Though he’s a trained counselor, McGuire said his volunteer work at the hospital often has included anything from playing bingo and holding ice cream socials to reading scriptures or leading calming and relaxation exercises.

Learning from Within

The Forever Learning series is being held digitally—everything from the kickoff and livestream of Mass from the University Church on Easter to a culinary demonstration and panel discussions. And instead of the one-day agenda planned for last year, the programming will now happen all month long, with sessions recorded in case people aren’t able to attend live— although McGuire hopes that holding some events in the evening will mean that “people working can still log off, have some dinner, and then jump on the Zoom and learn, network.”

Plus, because last year’s Forever Learning initiative was canceled due to COVID-19, McGuire said he and his colleagues on the alumni association’s Forever Learning task force had a bit of a head start this year. The planning committee was able to incorporate last year’s speakers into the new agenda, scheduling them throughout the month. Looking ahead, McGuire said that he and other members of the committee are thinking of a hybrid experience in 2022, with some events held online and some held in person on campus.

Whether it’s community college, undergraduate or graduate school, or a handful of webinars during Forever Learning Month, McGuire stressed the importance of finding the subject and format that works for you—when it works for you.

“Some students work best with their hands,” he said. “Whatever their gift is, that’s what God has given them. I used to say, ‘If you’re not happy reading Shakespeare, look at a different area of study. Whatever makes you happy, that’s what you have to study.’ And then contribute to society.”

Fordham Five (Plus One)

What are you most passionate about?
Through service, I am most passionate about improving the quality of life of others, whether by listening (empathy), reading to children and adults, providing a meal, or serving as a mentor with Fordham’s Mentoring Program or StreetWise Partners. Currently, my service is in volunteering with some New Yorkers with mental health challenges. Magis.

What’s the best piece of advice you’ve ever received?
The best piece of advice I received was from my Fordham mentor:  The best dissertation is a DONE dissertation.

What’s your favorite place in New York City? In the world?
My favorite place in New York City is relaxing in Central Park with a good cup of NYC coffee.

Name a book that has had a lasting influence on you.
The published book that has had the most significant influence in my life—spiritually and professionally as a teacher of religion and theology—is Jesus Before Christianity, written by Albert Nolan, OP. Nolan’s writing has empowered me to continue serving others.

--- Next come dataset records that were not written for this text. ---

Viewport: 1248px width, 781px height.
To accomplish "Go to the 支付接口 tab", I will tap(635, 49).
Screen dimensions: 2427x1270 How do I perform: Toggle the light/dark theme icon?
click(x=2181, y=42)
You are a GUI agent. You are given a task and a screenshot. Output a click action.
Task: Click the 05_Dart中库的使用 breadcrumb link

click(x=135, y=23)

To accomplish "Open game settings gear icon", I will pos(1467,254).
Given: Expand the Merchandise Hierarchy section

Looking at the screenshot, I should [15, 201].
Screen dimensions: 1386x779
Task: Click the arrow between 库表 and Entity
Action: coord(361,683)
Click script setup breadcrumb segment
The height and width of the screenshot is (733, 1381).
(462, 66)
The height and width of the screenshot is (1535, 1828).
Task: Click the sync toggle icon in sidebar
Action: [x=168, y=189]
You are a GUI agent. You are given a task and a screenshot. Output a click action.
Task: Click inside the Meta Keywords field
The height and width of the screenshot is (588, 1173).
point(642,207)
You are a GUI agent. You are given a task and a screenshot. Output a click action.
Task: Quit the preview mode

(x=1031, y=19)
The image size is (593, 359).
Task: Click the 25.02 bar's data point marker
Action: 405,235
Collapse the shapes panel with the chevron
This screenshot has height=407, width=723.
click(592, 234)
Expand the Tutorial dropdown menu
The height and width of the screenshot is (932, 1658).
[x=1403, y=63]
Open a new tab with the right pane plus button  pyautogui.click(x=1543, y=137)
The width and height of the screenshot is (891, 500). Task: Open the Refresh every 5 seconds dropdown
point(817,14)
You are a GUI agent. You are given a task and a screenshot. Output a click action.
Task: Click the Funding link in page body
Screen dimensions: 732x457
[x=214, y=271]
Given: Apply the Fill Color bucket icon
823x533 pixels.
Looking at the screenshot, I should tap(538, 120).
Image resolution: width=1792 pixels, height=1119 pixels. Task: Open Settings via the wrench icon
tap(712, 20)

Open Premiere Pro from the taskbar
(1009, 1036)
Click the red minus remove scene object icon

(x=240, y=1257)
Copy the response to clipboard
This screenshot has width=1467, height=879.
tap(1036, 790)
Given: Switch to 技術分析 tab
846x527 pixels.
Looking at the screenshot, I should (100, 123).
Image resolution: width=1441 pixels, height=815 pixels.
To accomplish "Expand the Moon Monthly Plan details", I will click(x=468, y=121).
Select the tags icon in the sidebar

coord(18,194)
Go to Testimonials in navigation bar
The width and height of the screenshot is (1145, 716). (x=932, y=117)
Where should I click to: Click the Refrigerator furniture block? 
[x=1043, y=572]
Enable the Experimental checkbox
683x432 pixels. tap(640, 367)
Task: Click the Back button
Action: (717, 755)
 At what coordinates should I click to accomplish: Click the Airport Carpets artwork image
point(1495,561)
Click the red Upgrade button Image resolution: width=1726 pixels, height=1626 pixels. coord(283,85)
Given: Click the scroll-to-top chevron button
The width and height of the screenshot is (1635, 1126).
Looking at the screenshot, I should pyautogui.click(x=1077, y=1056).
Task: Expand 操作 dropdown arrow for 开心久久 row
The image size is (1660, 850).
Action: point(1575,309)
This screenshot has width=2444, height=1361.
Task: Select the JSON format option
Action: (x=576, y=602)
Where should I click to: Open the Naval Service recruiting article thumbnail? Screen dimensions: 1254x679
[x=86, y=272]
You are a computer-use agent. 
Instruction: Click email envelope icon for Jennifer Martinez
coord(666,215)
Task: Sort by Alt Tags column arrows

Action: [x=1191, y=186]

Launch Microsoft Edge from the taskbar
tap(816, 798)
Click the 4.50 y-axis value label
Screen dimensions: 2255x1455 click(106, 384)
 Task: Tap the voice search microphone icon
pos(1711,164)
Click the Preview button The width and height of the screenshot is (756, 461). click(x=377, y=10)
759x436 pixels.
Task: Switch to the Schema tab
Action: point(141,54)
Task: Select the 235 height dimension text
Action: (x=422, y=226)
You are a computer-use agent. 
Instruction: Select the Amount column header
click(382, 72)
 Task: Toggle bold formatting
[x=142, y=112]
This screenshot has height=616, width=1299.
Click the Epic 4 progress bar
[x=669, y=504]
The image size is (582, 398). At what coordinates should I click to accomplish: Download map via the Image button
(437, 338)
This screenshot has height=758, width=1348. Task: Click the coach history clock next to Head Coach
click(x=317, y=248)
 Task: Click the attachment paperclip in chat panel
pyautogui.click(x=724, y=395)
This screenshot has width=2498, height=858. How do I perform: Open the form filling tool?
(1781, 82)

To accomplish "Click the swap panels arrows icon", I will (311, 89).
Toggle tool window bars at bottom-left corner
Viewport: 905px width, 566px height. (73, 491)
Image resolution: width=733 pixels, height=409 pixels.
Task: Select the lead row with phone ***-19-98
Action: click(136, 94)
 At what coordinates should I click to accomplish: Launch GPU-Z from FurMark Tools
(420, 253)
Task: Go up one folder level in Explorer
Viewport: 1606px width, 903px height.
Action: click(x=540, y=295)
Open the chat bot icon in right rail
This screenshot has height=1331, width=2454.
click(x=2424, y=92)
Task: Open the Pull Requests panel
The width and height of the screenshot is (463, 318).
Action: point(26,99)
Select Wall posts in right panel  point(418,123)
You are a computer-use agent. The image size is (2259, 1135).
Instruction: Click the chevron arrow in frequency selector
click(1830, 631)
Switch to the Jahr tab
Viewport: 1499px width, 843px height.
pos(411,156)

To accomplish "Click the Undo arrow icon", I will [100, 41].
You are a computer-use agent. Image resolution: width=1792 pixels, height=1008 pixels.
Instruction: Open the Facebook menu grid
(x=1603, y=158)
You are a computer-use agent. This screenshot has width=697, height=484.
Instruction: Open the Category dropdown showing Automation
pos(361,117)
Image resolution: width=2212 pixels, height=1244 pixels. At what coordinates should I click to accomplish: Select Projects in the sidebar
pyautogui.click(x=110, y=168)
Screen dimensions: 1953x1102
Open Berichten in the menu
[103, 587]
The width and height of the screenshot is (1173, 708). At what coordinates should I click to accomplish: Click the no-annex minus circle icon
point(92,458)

Who is the Fordham grad or professor you admire most?
Two former GRE faculty members who have helped shape my personal and professional life, rooted in the ethic of care and spirituality, are John Shea (the interface of religion and psychology) and Maria Harris, Ed.D., (children before God) to think critically about important issues and make sound moral-ethical decisions.

What are you optimistic about?
I am most optimistic about teaching and mentoring individuals of the next generations, who will have a strong foundation of ethical principles and a deep commitment to serving others.